Artist reveals how AI image generation boosted traditional drawing skills
Using AI to explore compositions and lighting made this artist a better drawer.
In a candid Reddit post, an artist (u/Qabalan_Vince) challenges the common narrative that AI image generation will replace traditional drawing. After four years of drawing—starting with traditional media, moving to digital, and then a year ago exploring AI out of curiosity—they expected to use the technology a few times and move on. Instead, AI became a valuable part of their creative workflow.
The key insight: AI generation made them a better drawer. By instantly visualizing compositions, lighting setups, or color palettes, they could explore ideas rapidly before committing hours to a hand-drawn piece. The artist uses AI to get unstuck, to see what might be possible, and then still draws the final piece themselves because that remains the part they enjoy most.

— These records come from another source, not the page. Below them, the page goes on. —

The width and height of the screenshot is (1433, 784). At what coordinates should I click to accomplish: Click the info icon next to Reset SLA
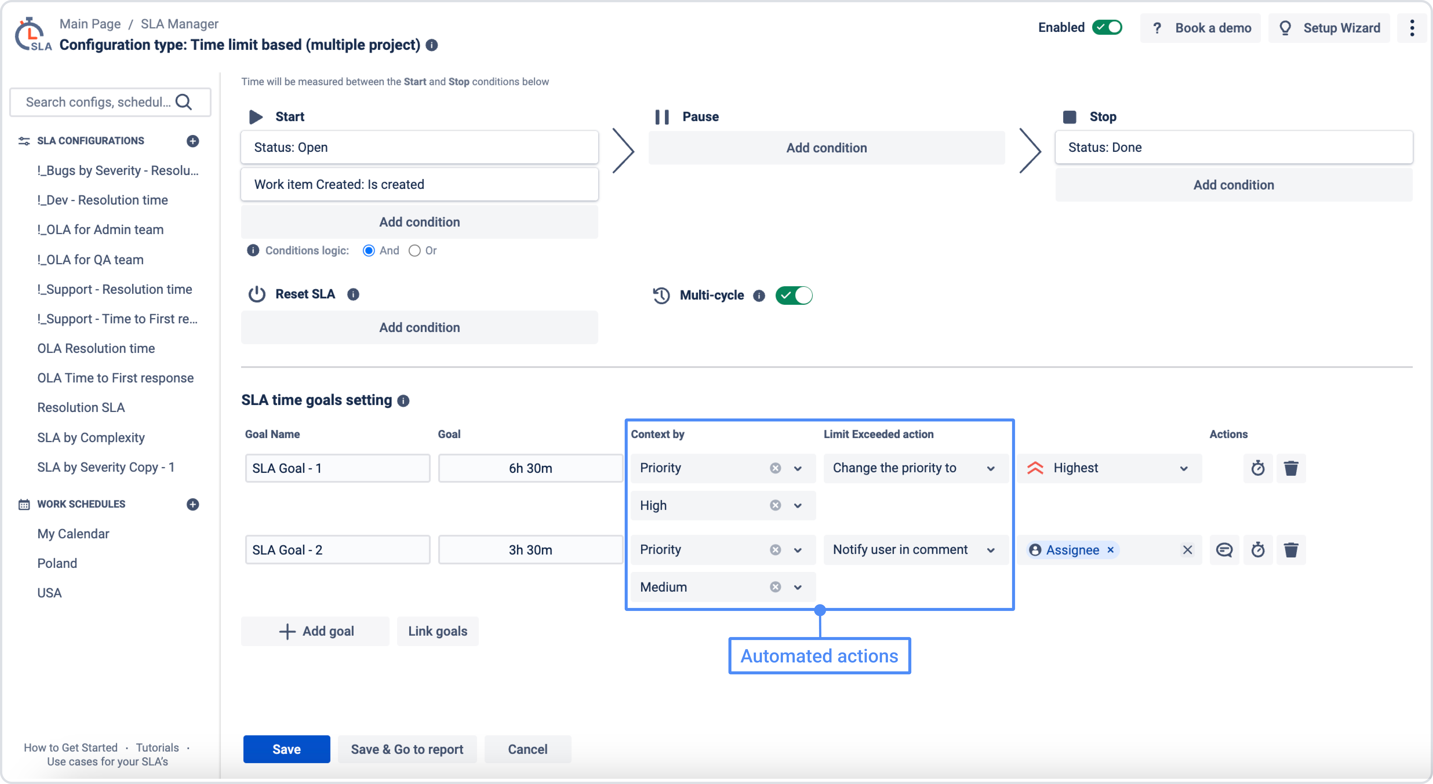click(x=353, y=294)
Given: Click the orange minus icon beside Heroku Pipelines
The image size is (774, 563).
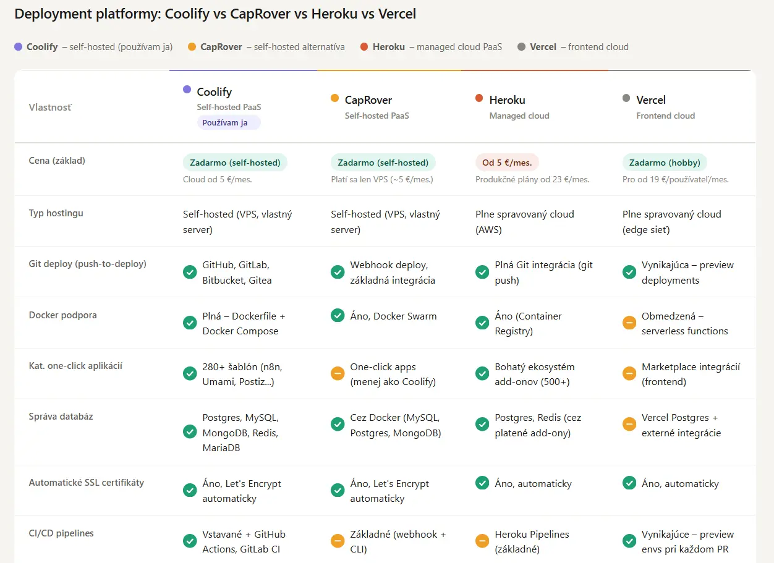Looking at the screenshot, I should click(x=482, y=541).
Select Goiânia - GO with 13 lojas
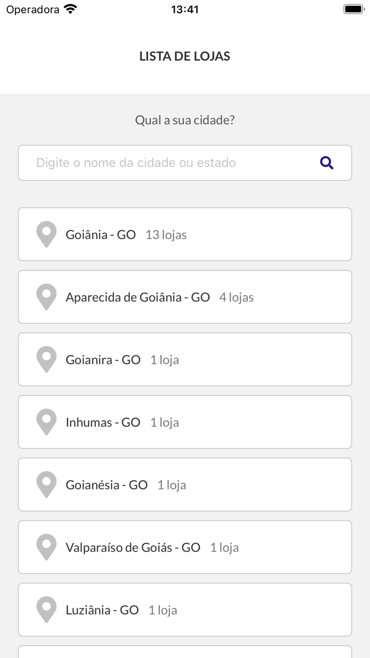This screenshot has height=658, width=370. point(185,234)
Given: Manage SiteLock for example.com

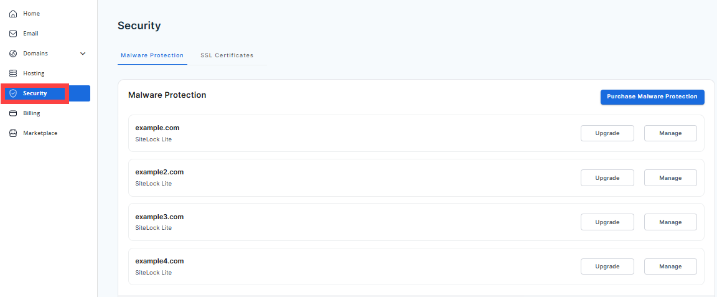Looking at the screenshot, I should [670, 133].
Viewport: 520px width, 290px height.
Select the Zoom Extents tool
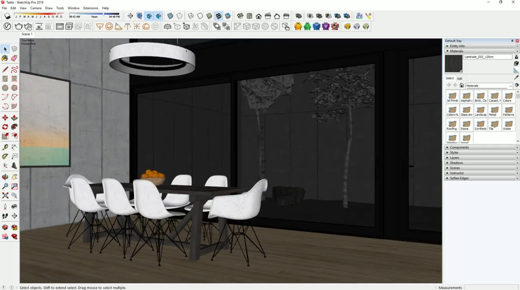pyautogui.click(x=5, y=196)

They emphasize that AI and drawing are different activities that scratch different parts of the brain—fast and expansive versus slow and specific—and that both are useful without one replacing the other.
- After a year of using AI image generation, the artist found it improved their traditional drawing skills through rapid exploration of composition and lighting.
- AI serves as an instant visualization tool to get unstuck and see new possibilities, but the final artwork is still hand-drawn.
- The artist rejects the replacement narrative, noting AI and drawing are different activities that serve different creative needs.
Why It Matters
Artists can leverage AI as a complementary tool to enhance traditional skills, not as a threat.